# Recolher e carregar dados com o pandas

![alt text](http://joaomrcarvalho.github.io/images/Data-collection-in-quantitative-research-4-1024x538.jpg)

In [None]:
import pandas as pd
import numpy as np

## Formatos tradicionais

### Carregar dados .csv

In [None]:
df = pd.DataFrame({'id':[0,1,2,3,4,5],
                   'x1':['A','B','C','D','E','F'],
                   'x2':['a',' ','c','-','e','f'],
                   'x3':[1,2,'3',np.nan,5,6.0]})

print(df)

df.to_csv('file.csv')

df = pd.read_csv('file.csv')

df.to_csv('file.csv',sep=';')

In [None]:
df = pd.read_csv('file.csv')
print(df)
# não seria o esperado

In [None]:
df_1 = pd.read_csv('file.csv',sep=';')
print(df_1)

In [None]:
df_1.drop(['Unnamed: 0','Unnamed: 0.1'], axis=1, inplace=True)

print(df_1)

In [None]:
df_1.to_csv('file.csv', sep=',', index=False)

In [None]:
df = pd.read_csv('file.csv', index_col='id', header=0)
print(df)

In [None]:
df = pd.read_csv('file.csv', index_col='id', header=0, na_values=['-',' '])

print(df)

### Carregar dados excel

In [None]:
df = pd.read_excel('https://joaomrcarvalho.github.io/datasets/dm/file.xlsx', index_col='id', header=0, na_values=['-',' '])

df.to_excel('file.xlsx')

print(df)

In [None]:
print(df.info())

In [None]:
dtype = {'x1':str, 'x2':object, 'x3':int} 

df = pd.read_excel('file.xlsx', index_col='id', 
                   header=0, na_values=['-',' '], dtype=dtype)

df.info()

print(df)

In [None]:
df = pd.read_excel('file.xlsx', index_col='id', header=0, 
                   na_values=['-',' '], 
                   names=['column_1','column_2','column_3'])

print(df)

### Carregar dados json

In [None]:
df = pd.read_json("https://joaomrcarvalho.github.io/datasets/dm/file_json_1.json")

print(df.head())

print('--------------------------------------------------------------------------------------------------------')
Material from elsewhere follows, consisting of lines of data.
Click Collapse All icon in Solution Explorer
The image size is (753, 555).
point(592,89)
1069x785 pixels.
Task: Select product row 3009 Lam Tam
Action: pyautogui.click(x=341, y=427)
df = pd.read_json("https://joaomrcarvalho.github.io/datasets/dm/file_json_2.json")

print(df.head())

print('--------------------------------------------------------------------------------------------------------')

print(df.info())

In [None]:
df.to_json("file_json_2.json")

df.to_json("file_json_2.gz", compression='gzip')


df = pd.read_json("file_json_2.gz")

print(df)

In [None]:
df = pd.read_json("file_json_2.json")


#{
#    "0":{"category":0,"datetime":1420070400000,"integer":5},
#    "1":{"category":0,"datetime":1420070401000,"integer":5}
#}
df.to_json('file_1.json',orient='index')



#[
#    {"category":0,"datetime":1420070400000,"integer":5},
#    {"category":0,"datetime":1420070401000,"integer":5}
#]
df.to_json('file_2.json',orient='records')

#{
# "category":{"0":0,"1":0},
# "datetime":{"0":1420070400000,"1":1420070401000},
# "integer":{"0":5,"1":5}
#}
df.to_json('file_3.json',orient='columns')

In [None]:
df = pd.read_json("file_json_2.json", encoding='ascii')
print(df.head())
print("--------------------------------------")

df = pd.read_json("file_json_2.json", encoding='latin-1')
print(df.head())
print("--------------------------------------")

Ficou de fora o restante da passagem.